If you've ever read any of my previous work, you know I'm a big believer and fan and enthusiast of music. It's something that get me and so many others through this tumultuous life. I believe there's a song for everything and this article just so happens to be titled Are You What You Want To Be, after the song of the same name by the band Foster the People.
I want to begin by asking you two questions: Are you the person you want to be and if not, do you like the person you have become?
We live in an age where we have so much division between people being hateful and nasty about your size, appearances, personality, etc. and then there are the many others trying to combat the hate with messages of self love. "You should love yourself because there is no one else like you." "You are enough just by being yourself." "You don't need to change for anyone."
Now, I know the message here. You are not beautiful for your looks, but instead your intelligence and compassion and your personality, so you don't need to change the way you look for the sake of what society perceives as beautiful. And that is a fantastic message I fully support.
But what if you do need to change? What if you need to change for yourself and not for others? What if you need to change you on the inside before even looking at the outside?
Are you the person you want to be? Do you like the person you've become?

■ **YOUR TASK**:
Which band recorded the song that gives the article on personal change its title?

■ **STORED DATA**:
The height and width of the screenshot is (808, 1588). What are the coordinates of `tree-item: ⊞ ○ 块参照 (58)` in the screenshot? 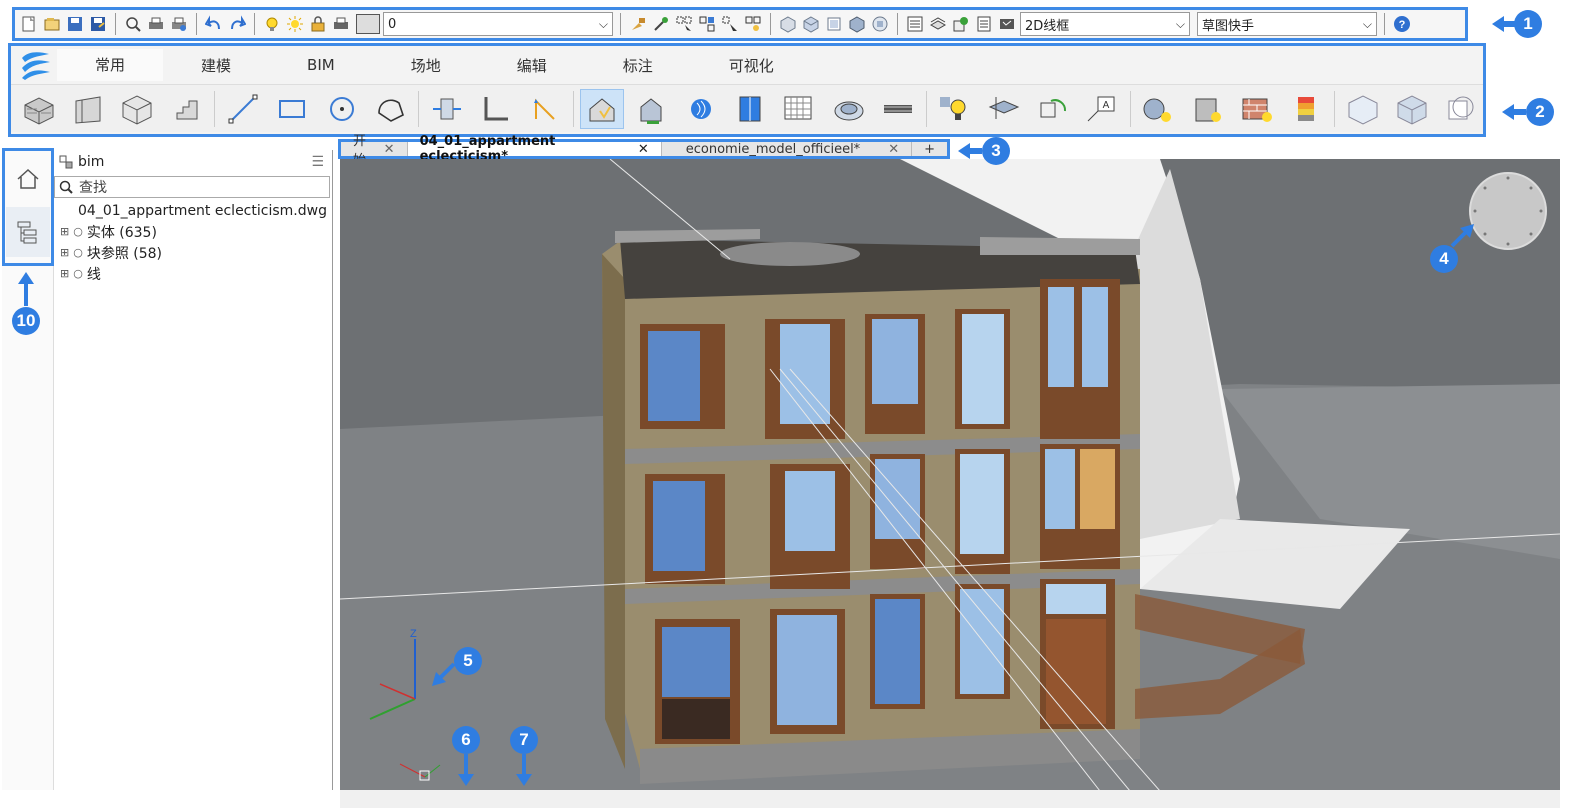 It's located at (193, 252).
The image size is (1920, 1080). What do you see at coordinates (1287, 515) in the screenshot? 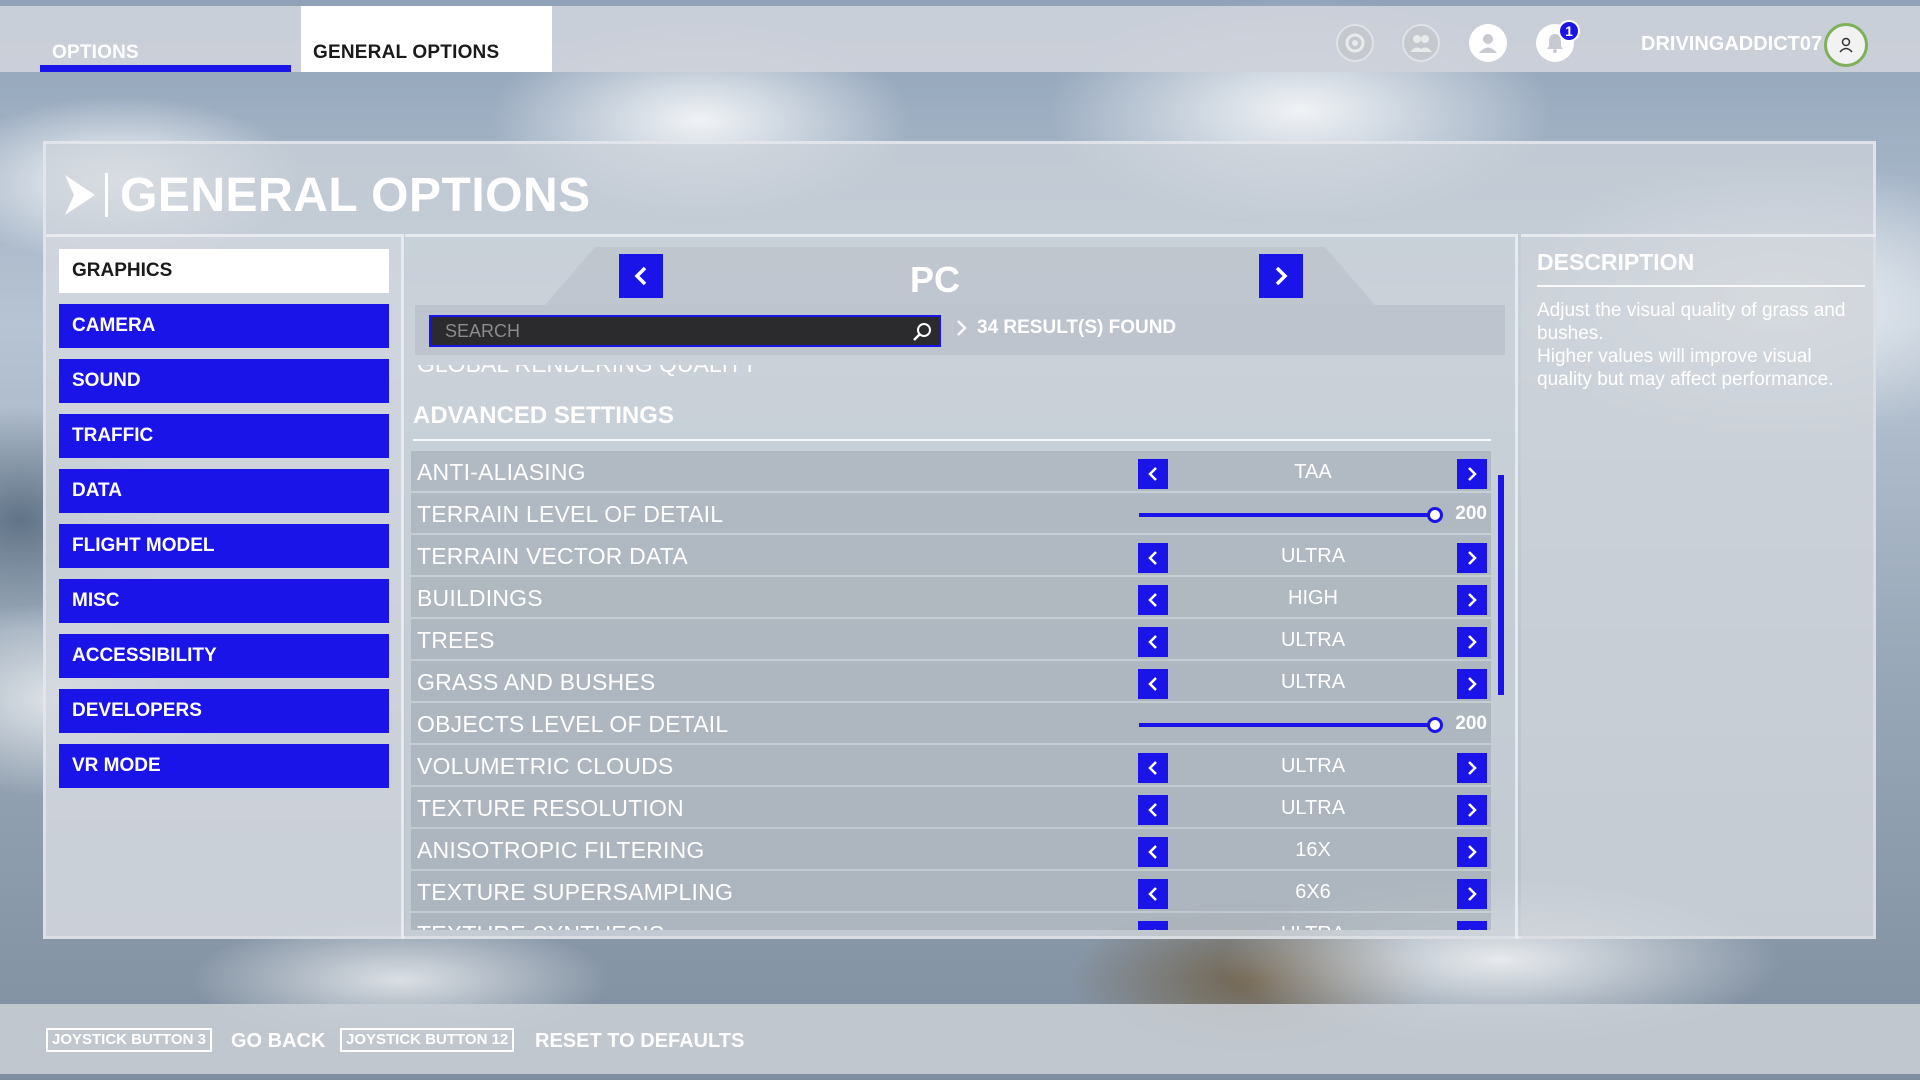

■ **COMPLETED EXERCISE**:
Foster the People